Donner une seconde chance aux films a toujours du bon, car à l'instar de Casablanca, It Happened One Night et The Philadelphia Story, autres chefs-d'oeuvre universellement adorés qui viennent de faire une remontée considérable dans mon estime, Ladies of Leisure a gagné de très nombreux points la seconde fois, en partie grâce à la mise en scène inspirée de Frank Capra, et principalement grâce à la phénoménale performance de Barbara Stanwyck dans son premier grand rôle. Il faut dire qu'elle crève l'écran dès son apparition un brin gouailleuse ("Yep, do you have a cigarette?") et impose d'emblée un personnage doté d'une forte personnalité, qui rechigne par exemple lors des séances de pose pour l'artiste, et répond de façon ironique aux gens de la haute société ("Take a good look, it's free", dit-elle à l'homme qui la dévisage). Elle est encore très drôle lorsqu'elle se moque des manières du peintre, mais on admirera surtout sa façon de ne jamais reculer devant les aspects les plus antipathiques de Kay, qui conserve longtemps une certaine vulgarité en parlant d'argent. Par ailleurs, toujours excellente, l'actrice n'oublie pas d'esquisser l'évolution du personnage avec une grande cohérence puisqu'elle passe d'abord par une certaine dose d'exaspération lorsqu'elle s'aperçoit que Ralph Graves ne l'appelle toujours pas par son prénom malgré leur nombreuses séances, avant d'éblouir de façon extrêmement impressionnante lors de la nuit qu'elle passe à l'atelier: elle fait monter les larmes en réalisant que l'artiste tient vraiment à elle, mais elle ne les lui montre pas, quitte à redevenir un peu gouailleuse face à lui, afin de mieux pleurer une fois seule, en mordant la couverture avec un sourire déchirant qui en dit long sur le passé de l'héroïne. Une autre séquence très marquante, c'est aussi la confrontation avec la mère de son hôte, à qui Barbara tient parfaitement tête tout en restant très polie, de quoi conduire à une fin absolument pas mélodramatique malgré la tonalité du film dans sa conclusion. On évite alors tout pathos, les larmes sont savamment dosées, et l'on est finalement bien en peine de trouver le moindre défaut à cette performance. Bon, peut-être un "I wish I was dead" un peu exagéré, comme les aimait l'époque, ou un petit cri de diva lorsque l'héroïne se fait arracher ses faux cils, mais ce ne sont là que d'infimes détails qui n'ont aucun poids devant le degré d'excellence de cette brillante composition.
Barbara Stanwyck, si fière de son Orfeoscar de la meilleure actrice.
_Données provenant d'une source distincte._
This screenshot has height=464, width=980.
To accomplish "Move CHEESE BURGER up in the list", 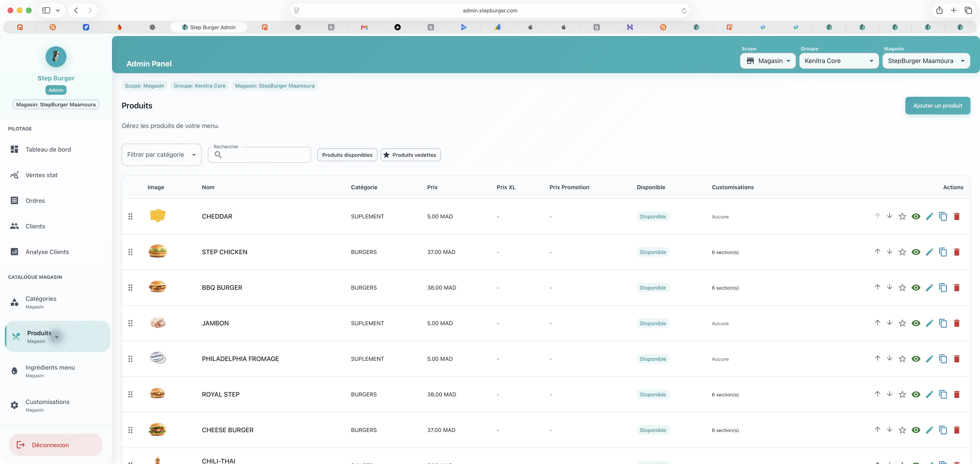I will point(877,429).
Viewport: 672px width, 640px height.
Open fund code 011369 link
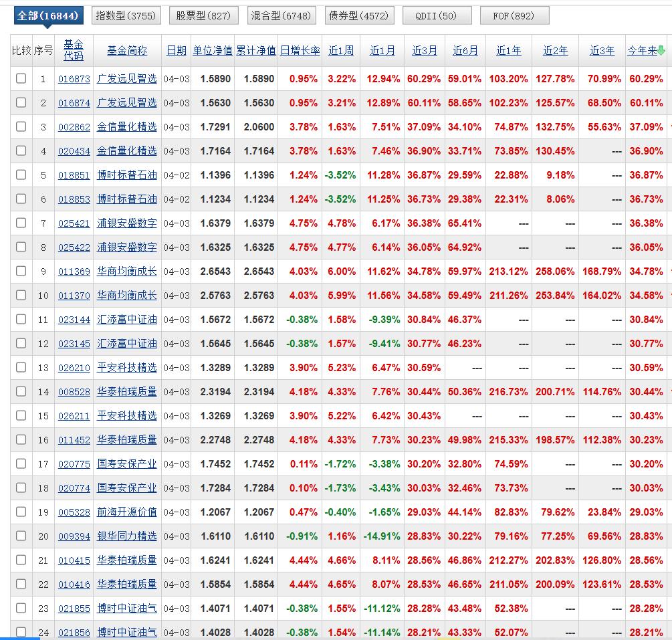(74, 271)
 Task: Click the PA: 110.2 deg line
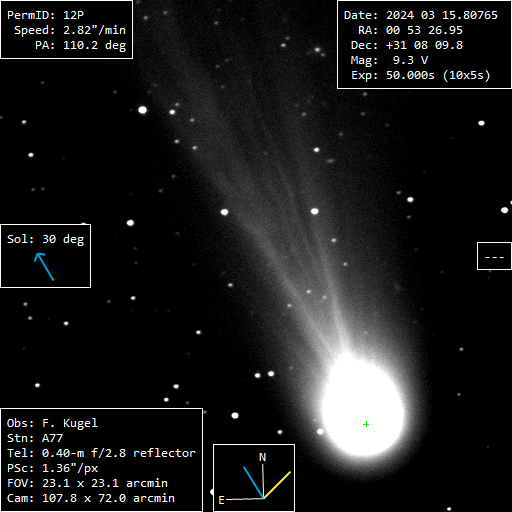coord(81,45)
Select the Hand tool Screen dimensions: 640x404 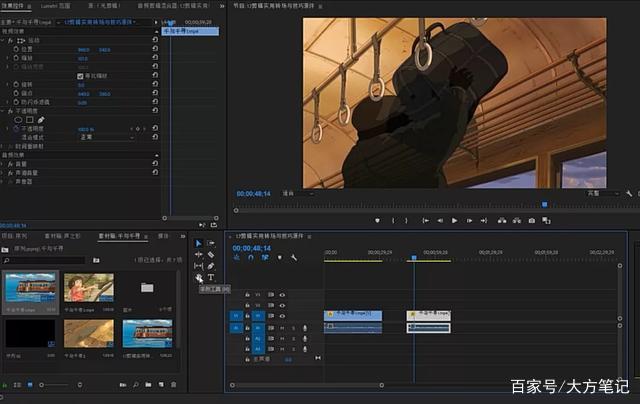pyautogui.click(x=198, y=278)
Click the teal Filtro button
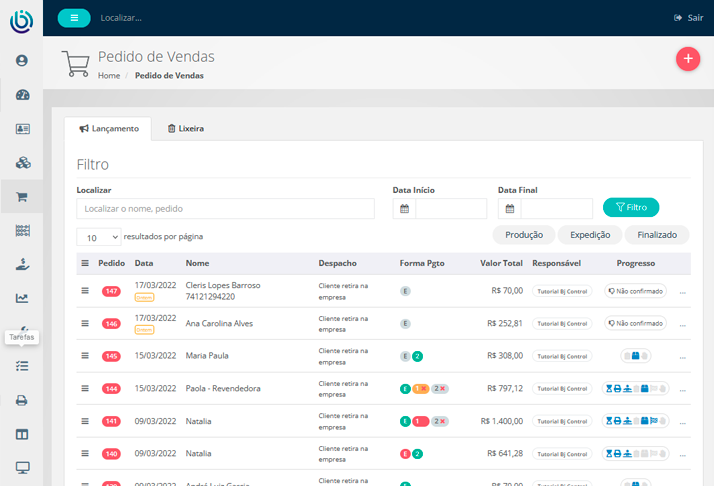 coord(631,207)

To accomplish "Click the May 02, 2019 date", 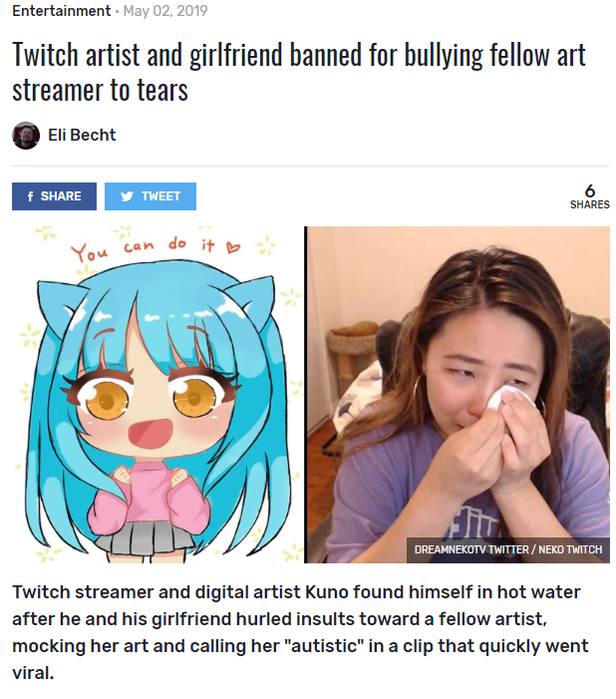I will coord(165,11).
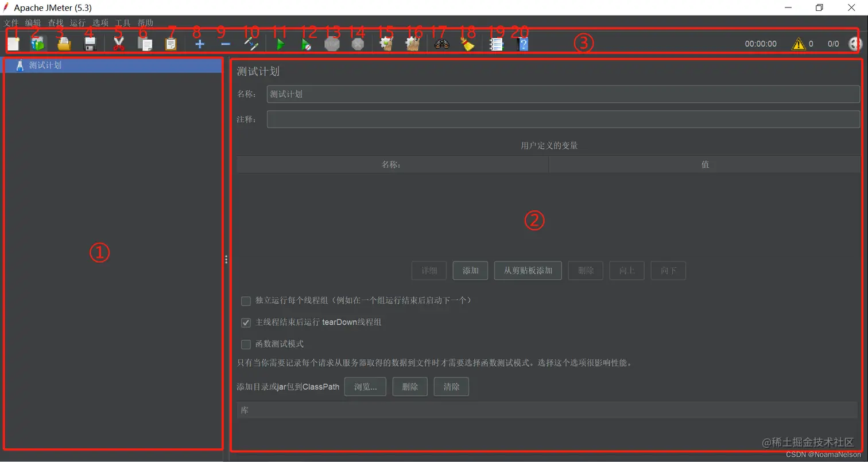This screenshot has width=868, height=462.
Task: Start the test run
Action: point(280,43)
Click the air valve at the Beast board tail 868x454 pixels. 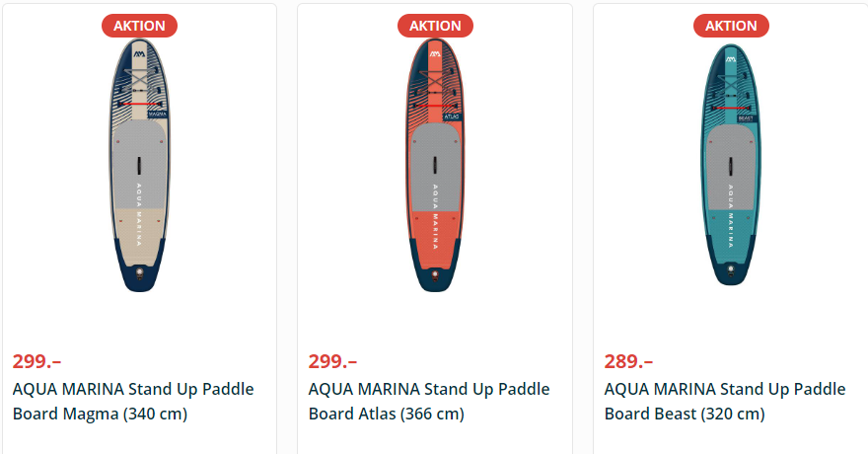[x=731, y=266]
En définitive, on reste sur ma liste américaine, mais je n'ai décidément pas trouvé mieux dans l'immédiat. Après tout, si Marlene Dietrich parvient à se maintenir dans le top 5 même après 90 films visionnés, c'est qu'il y a bel et bien quelque chose d'addictif dans sa performance, alors autant arrêter de me justifier en permanence et embrasser pleinement son premier grand rôle américain. De toute façon par qui la remplacer? Garbo ne fut pas à son meilleur en 1930, la théâtralité d'Ann Harding paraît davantage datée, Jeanette MacDonald est dans un film raté tandis qu'Ita Rina est en partie embarrassée par son scénario. A l'inverse, Barbara Stanwyck donne la meilleure performance dramatique de l'année et ne saurait être recalée, Norma Shearer donne la meilleure interprétation comique et doit rester elle aussi, Mary Duncan bénéficie d'un grand rôle qui lui permettra d'être sélectionnée au moins une fois, et Marlene Dietrich et Nancy Carroll rivalisent de charisme dans plusieurs projets prestigieux. Ma liste a beau ne pas changer, j'en suis donc amplement satisfait. La seule chose qui manque, finalement, c'est une présence un peu plus internationale. On pourrait bien tricher et dire que pour trois actrices américaines, j'ai quand même une Canadienne et une Allemande, mais ça ne compte évidemment pas, ces cinq performances étant 100% hollywoodiennes. Tant pis. Mais tout de même, 1930 reste un moment particulier de transition au parlant, aussi est-il difficile de s'enthousiasmer pour autant d'interprétations que d'autres années. L'important, c'est de savoir que Barbara Stanwyck reste confortablement en tête pour le moment.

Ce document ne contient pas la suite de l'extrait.